::: Task data :::
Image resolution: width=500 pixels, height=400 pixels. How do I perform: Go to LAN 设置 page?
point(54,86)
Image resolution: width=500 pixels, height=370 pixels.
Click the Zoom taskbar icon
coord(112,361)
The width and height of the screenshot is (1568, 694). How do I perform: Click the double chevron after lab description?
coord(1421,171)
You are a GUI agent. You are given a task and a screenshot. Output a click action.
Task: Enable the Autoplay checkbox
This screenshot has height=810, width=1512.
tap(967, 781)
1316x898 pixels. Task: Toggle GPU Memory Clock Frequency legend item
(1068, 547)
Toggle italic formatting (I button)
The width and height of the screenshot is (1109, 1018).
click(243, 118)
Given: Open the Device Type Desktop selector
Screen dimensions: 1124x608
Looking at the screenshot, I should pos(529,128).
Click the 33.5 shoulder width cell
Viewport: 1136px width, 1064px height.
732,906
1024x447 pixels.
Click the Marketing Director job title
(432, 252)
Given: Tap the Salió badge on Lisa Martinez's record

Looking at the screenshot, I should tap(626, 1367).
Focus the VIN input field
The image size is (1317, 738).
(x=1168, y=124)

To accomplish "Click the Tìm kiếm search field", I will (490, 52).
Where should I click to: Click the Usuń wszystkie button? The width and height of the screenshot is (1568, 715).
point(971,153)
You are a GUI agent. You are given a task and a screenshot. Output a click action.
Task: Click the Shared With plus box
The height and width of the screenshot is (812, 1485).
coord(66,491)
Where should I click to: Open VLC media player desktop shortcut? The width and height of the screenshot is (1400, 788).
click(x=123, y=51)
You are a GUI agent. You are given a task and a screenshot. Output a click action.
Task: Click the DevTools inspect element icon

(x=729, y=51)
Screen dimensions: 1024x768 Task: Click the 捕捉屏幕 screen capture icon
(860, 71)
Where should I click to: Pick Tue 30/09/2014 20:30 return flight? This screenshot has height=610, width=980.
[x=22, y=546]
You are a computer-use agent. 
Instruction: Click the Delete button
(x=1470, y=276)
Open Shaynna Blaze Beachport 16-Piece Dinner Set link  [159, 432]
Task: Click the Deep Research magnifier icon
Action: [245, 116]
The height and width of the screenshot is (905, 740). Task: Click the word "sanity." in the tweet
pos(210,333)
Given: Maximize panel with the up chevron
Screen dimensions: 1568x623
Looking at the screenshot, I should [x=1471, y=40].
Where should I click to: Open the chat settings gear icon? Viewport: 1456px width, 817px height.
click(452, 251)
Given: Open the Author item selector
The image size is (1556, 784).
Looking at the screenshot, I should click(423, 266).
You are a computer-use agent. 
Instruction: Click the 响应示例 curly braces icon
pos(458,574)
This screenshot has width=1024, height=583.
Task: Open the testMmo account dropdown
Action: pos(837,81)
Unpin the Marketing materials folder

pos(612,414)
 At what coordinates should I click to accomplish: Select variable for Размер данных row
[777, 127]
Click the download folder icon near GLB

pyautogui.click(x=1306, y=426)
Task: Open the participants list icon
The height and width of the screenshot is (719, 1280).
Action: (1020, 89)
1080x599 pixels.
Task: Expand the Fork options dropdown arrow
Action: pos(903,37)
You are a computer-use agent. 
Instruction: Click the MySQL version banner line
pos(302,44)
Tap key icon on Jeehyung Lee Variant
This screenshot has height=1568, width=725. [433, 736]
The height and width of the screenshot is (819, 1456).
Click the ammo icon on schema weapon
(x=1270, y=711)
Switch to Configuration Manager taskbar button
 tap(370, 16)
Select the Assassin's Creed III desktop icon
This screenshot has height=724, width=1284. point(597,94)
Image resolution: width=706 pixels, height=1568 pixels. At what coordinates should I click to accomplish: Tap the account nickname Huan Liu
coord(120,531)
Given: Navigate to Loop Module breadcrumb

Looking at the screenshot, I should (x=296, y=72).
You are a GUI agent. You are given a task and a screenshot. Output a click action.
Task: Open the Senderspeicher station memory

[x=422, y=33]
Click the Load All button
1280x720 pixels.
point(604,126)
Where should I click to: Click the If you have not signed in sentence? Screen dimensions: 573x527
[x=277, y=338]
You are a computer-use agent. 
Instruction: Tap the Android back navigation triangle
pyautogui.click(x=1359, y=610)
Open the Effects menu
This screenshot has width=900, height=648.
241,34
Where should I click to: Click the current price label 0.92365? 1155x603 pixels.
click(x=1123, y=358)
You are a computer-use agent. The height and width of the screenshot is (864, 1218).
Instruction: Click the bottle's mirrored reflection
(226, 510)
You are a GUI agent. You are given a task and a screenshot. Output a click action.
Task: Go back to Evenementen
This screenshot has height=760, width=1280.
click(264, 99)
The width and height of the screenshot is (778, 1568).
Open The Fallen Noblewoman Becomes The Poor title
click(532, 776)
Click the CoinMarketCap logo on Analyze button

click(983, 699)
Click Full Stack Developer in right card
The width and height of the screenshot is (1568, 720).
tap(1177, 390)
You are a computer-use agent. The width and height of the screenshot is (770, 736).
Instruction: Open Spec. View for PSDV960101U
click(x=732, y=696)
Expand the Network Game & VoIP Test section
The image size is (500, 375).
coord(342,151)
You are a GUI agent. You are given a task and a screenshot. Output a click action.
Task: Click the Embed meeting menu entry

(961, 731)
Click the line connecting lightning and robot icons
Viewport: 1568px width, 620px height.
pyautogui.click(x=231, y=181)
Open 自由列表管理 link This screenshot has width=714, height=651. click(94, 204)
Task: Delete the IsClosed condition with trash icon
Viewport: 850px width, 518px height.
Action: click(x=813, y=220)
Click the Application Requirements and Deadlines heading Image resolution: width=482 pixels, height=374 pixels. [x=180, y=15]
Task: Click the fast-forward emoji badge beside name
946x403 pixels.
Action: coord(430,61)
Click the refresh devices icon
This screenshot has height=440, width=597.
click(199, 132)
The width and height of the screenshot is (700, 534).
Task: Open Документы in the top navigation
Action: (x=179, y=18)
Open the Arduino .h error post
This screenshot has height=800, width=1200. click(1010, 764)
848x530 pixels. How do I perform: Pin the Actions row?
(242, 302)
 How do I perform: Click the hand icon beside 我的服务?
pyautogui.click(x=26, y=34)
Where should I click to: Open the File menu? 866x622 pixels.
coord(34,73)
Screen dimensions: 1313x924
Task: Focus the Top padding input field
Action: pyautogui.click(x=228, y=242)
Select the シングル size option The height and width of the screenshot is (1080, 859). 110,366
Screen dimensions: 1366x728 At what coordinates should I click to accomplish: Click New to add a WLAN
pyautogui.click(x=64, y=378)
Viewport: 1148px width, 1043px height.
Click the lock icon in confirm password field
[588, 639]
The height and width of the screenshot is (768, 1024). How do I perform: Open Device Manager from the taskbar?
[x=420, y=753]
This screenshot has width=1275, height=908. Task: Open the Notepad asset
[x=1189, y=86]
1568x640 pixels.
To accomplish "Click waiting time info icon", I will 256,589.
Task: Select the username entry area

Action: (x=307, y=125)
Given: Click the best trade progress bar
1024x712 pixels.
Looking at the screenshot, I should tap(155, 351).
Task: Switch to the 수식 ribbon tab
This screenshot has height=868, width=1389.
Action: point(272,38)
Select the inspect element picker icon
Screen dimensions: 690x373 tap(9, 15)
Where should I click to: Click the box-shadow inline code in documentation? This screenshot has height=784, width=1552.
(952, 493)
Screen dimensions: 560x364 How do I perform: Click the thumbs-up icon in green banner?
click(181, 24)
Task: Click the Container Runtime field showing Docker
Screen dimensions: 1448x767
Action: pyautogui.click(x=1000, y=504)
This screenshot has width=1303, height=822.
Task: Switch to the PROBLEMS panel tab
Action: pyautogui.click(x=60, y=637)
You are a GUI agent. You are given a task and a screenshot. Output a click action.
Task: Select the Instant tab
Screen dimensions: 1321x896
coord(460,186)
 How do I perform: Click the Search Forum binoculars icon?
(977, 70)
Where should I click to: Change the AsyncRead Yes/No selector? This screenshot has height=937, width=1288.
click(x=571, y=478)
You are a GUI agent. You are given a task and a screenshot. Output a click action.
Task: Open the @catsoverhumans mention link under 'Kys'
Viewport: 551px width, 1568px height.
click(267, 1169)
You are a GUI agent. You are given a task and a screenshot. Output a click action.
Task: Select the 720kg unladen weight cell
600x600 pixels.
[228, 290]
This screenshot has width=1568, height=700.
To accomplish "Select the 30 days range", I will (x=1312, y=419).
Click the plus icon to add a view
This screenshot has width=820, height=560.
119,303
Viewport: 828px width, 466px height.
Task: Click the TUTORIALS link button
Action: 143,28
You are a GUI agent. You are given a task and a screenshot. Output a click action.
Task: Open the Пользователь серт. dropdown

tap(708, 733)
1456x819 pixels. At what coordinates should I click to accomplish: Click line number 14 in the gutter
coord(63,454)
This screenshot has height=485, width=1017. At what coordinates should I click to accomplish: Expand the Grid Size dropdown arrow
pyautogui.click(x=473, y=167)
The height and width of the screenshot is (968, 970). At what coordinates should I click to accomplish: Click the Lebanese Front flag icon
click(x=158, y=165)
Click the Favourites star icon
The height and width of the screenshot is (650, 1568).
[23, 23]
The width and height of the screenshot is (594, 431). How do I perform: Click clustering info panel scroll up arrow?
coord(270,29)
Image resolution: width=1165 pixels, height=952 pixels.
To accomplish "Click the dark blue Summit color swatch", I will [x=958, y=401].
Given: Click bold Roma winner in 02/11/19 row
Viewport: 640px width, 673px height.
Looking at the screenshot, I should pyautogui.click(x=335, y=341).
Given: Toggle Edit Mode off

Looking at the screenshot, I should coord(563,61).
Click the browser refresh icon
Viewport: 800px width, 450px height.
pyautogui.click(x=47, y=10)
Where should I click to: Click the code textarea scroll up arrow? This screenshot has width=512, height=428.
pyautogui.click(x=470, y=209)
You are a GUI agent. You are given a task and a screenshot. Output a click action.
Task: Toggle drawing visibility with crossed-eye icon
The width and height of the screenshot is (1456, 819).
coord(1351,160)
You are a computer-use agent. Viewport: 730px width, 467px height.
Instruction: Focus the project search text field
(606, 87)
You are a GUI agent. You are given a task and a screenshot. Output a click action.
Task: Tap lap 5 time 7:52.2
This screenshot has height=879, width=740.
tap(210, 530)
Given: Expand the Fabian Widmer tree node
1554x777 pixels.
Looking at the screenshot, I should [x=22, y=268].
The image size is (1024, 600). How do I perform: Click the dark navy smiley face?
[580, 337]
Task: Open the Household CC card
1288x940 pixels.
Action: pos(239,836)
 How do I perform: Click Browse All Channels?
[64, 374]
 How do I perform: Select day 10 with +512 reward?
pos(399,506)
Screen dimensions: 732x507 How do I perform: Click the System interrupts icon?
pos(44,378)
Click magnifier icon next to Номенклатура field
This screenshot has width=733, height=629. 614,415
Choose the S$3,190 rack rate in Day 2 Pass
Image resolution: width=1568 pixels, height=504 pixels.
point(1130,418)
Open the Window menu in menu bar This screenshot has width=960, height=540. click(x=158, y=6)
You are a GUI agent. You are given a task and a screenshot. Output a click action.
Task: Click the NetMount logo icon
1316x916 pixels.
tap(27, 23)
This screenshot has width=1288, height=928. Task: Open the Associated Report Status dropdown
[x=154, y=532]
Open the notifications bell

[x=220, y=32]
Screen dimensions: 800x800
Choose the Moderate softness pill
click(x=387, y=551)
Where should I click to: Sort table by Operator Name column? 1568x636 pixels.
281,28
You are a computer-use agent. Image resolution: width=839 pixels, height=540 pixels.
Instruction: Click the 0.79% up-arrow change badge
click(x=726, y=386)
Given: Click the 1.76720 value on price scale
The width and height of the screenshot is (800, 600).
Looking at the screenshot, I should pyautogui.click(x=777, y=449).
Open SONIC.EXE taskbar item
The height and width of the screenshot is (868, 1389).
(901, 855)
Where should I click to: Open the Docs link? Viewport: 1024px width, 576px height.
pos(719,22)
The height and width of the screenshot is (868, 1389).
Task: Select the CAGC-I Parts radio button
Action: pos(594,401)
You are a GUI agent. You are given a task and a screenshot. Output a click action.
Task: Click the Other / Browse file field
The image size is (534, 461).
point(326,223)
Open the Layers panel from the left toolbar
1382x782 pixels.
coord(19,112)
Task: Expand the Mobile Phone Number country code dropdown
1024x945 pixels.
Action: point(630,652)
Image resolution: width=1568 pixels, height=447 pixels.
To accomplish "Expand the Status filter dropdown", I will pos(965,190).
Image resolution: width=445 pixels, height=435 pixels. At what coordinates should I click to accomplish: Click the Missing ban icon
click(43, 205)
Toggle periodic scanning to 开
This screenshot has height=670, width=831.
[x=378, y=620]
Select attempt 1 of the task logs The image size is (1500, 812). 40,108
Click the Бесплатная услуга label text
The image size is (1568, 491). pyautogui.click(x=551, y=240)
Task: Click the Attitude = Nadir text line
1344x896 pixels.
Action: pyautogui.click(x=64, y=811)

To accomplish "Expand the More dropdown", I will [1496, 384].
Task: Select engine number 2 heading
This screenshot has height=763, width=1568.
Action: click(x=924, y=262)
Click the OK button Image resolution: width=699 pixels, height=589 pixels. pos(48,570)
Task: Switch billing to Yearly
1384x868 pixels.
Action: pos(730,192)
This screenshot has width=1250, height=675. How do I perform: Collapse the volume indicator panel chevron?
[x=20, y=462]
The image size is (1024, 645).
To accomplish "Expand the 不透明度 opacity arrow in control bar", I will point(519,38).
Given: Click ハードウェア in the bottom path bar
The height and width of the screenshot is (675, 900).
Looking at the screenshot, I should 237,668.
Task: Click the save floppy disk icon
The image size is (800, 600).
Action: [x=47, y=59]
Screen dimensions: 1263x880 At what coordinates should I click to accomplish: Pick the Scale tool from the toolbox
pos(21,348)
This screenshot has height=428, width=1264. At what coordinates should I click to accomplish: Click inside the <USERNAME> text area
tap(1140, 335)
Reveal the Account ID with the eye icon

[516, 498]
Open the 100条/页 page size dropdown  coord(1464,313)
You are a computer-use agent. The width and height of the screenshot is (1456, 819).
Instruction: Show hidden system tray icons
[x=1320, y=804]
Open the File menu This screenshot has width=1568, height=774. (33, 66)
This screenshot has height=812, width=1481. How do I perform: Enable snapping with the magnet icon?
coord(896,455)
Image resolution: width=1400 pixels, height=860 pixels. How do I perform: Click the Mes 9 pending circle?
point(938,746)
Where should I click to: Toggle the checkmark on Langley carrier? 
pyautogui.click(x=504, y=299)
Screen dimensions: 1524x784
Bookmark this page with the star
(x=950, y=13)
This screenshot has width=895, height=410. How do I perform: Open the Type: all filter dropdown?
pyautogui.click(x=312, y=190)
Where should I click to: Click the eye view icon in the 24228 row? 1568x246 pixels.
:::
Can you transcribe the lines of the material from the line with "Click the line" up to and including the line with "Open 自由列表管理 link" without changing anything?

Reply:
Click the line connecting lightning and robot icons
Viewport: 1568px width, 620px height.
pyautogui.click(x=231, y=181)
Open 自由列表管理 link This screenshot has width=714, height=651. click(94, 204)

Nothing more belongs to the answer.